EMPAT PULUH

25.6K 1.2K 29
                                    


Wildan berdiri masih menatap nisan kedua orangtuanya yang baru saja di makamkan. Tidak ada airmata yang jatuh, yang ada hanya kepalan tangan Wildan yang meninggalkan bekas merah di jemarinya.

"Dan, Ayo pulang." Araf memegang bahu Wildan pelan. Tapi Wildan sama sekali tidak menanggapinya.

"Aku dan Wina kembali ke rumah sakit ya."kemudian Araf dan Wina meninggalkan Wildan yang masih berada di pemakaman sendirian.

Wildan yang awalnya berdiri sekarang mendekati nisan Ayahnya, menatapnya lama.

"Apa ini caramu membalas semua yang sudah Saya lakukan?" Wildan mengepalkan tangannya lagi,

"Setelah Saya menghabiskan hidup selama 12 tahun hanya untuk melindungi semuanya?!" dan wildan memukul perlahan batu nisan Ayahnya.

"Jika kau ingin mati untuk apa kau membawa ibu juga?!" Wildan kemudian menatap nisan yang ada disebelah Ayahnya.

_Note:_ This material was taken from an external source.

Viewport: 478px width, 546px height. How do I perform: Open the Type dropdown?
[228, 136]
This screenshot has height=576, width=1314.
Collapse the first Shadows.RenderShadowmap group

Baru saat itulah matanya mulai berair.

"Kenapa?"

"Kenapa hanya Aku yang selalu ditinggalkan?" kemudian airmata Wildan mengalir di kedua pipinya. Ia menangis dengan sangat kencang memeluk nisan Ayahnya.

"Maafkan Aku Ayah, Maafkan Aku."

Selama beberapa jam, Wildan selalu mengucapkan kata itu 'maaf', diulangi terus menerus dengan isakan tangisnya yang begitu menyakitkan. Baru kali ini Wildan benar-benar menangis terisak, dirinya selama ini tidak pernah mengucapkan kata itu di depan kedua orangtuanya.

Dan sekarang setelah semuanya meninggalkannya, yang ada hanyalah dua kata itu saja, 'maafkan Aku'.

*

"Wildan?!" 

Araf berlari mendekatinya di ujung lorong dan berhenti tepat di depan Wildan.

"You should rest now. Biar Aku dan Wina saja yang menjaga, Ana." Araf tau tawaran yang baru saja ia ucapkan itu sia-sia saja. Wildan itu keras kepala dan pasti tidak akan mendengarkannya.

Wildan yang mendengar tawaran Araf barusan hanya tersenyum sedetik saja dan kemudian berlalu. Wildan berjalan dengan bahu yang turun dan wajah yang pucat. Araf ingin sekali memukulnya dan menyuruhnya untuk sadar bahwa ia juga harus mengurus dirinya sendiri, tapi sayangnya Araf tidak mampu untuk itu. Araf tahu, jika dirinya berada dalam posisi Wildan yang bisa ia pikirkan hanya berencana untuk mati saja dan meninggalkan semuanya.

Wildan membuka pintu kamar Ana dan melihat Ana yang masih terpejam. Ia duduk menarik kursi mendekati wajah Ana yang masih tidak sadarkan diri. Tapi, kali ini ia tidak bisa tersenyum seperti biasanya yang ia lakukan saat melihat Ana. Kemudian Wildan berdiri dan membaringkan tubuhnya di samping Ana. Ranjang Ana begitu besar jadi tubuh Wildan bisa sedekit menyelip dan membaringkan tubuhnya di sebelah Ana.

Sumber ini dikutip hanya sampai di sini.